───── THE RECORDS
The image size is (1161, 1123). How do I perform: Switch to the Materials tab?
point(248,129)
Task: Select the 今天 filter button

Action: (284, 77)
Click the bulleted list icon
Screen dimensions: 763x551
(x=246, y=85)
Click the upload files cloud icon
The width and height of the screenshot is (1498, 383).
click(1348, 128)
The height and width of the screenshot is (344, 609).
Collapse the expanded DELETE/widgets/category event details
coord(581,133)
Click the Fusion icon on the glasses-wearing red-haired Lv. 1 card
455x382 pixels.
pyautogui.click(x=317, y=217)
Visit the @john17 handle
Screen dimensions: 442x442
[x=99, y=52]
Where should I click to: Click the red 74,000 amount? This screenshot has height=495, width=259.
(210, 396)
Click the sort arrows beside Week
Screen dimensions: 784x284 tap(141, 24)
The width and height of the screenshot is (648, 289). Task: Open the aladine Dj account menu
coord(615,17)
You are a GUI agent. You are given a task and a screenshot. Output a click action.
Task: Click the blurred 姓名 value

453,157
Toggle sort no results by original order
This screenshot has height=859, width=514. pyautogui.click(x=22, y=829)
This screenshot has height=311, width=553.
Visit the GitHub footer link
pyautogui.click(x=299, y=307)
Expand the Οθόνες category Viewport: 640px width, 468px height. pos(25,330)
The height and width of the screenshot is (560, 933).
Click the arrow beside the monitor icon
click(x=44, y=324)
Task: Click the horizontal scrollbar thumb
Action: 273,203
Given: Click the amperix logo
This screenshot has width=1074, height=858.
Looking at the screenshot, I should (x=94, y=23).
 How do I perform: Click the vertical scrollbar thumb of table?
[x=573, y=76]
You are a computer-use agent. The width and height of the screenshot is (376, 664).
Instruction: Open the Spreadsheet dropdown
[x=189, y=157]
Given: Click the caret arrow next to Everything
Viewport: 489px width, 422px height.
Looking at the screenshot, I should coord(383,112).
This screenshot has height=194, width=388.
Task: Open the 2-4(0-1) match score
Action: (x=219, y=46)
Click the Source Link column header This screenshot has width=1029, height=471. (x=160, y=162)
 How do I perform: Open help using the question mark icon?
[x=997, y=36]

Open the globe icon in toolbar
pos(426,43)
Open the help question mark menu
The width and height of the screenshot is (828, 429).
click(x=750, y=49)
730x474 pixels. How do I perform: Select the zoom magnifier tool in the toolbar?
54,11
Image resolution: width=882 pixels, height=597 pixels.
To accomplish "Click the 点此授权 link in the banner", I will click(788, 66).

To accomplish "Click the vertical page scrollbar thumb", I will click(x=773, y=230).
──────────
EXERCISE GOAL
Can you reproduce all of the rows above word for word, keeping each line as it appears?

REPLY
The image size is (1161, 1123). How do I perform: Switch to the Materials tab?
point(248,129)
Task: Select the 今天 filter button

Action: (284, 77)
Click the bulleted list icon
Screen dimensions: 763x551
(x=246, y=85)
Click the upload files cloud icon
The width and height of the screenshot is (1498, 383).
click(1348, 128)
The height and width of the screenshot is (344, 609).
Collapse the expanded DELETE/widgets/category event details
coord(581,133)
Click the Fusion icon on the glasses-wearing red-haired Lv. 1 card
455x382 pixels.
pyautogui.click(x=317, y=217)
Visit the @john17 handle
Screen dimensions: 442x442
[x=99, y=52]
Where should I click to: Click the red 74,000 amount? This screenshot has height=495, width=259.
(210, 396)
Click the sort arrows beside Week
Screen dimensions: 784x284 tap(141, 24)
The width and height of the screenshot is (648, 289). Task: Open the aladine Dj account menu
coord(615,17)
You are a GUI agent. You are given a task and a screenshot. Output a click action.
Task: Click the blurred 姓名 value

453,157
Toggle sort no results by original order
This screenshot has height=859, width=514. pyautogui.click(x=22, y=829)
This screenshot has height=311, width=553.
Visit the GitHub footer link
pyautogui.click(x=299, y=307)
Expand the Οθόνες category Viewport: 640px width, 468px height. pos(25,330)
The height and width of the screenshot is (560, 933).
Click the arrow beside the monitor icon
click(x=44, y=324)
Task: Click the horizontal scrollbar thumb
Action: 273,203
Given: Click the amperix logo
This screenshot has width=1074, height=858.
Looking at the screenshot, I should (x=94, y=23).
 How do I perform: Click the vertical scrollbar thumb of table?
[x=573, y=76]
You are a computer-use agent. The width and height of the screenshot is (376, 664).
Instruction: Open the Spreadsheet dropdown
[x=189, y=157]
Given: Click the caret arrow next to Everything
Viewport: 489px width, 422px height.
Looking at the screenshot, I should coord(383,112).
This screenshot has height=194, width=388.
Task: Open the 2-4(0-1) match score
Action: (x=219, y=46)
Click the Source Link column header This screenshot has width=1029, height=471. (x=160, y=162)
 How do I perform: Open help using the question mark icon?
[x=997, y=36]

Open the globe icon in toolbar
pos(426,43)
Open the help question mark menu
The width and height of the screenshot is (828, 429).
click(x=750, y=49)
730x474 pixels. How do I perform: Select the zoom magnifier tool in the toolbar?
54,11
Image resolution: width=882 pixels, height=597 pixels.
To accomplish "Click the 点此授权 link in the banner", I will click(788, 66).

To accomplish "Click the vertical page scrollbar thumb", I will click(x=773, y=230).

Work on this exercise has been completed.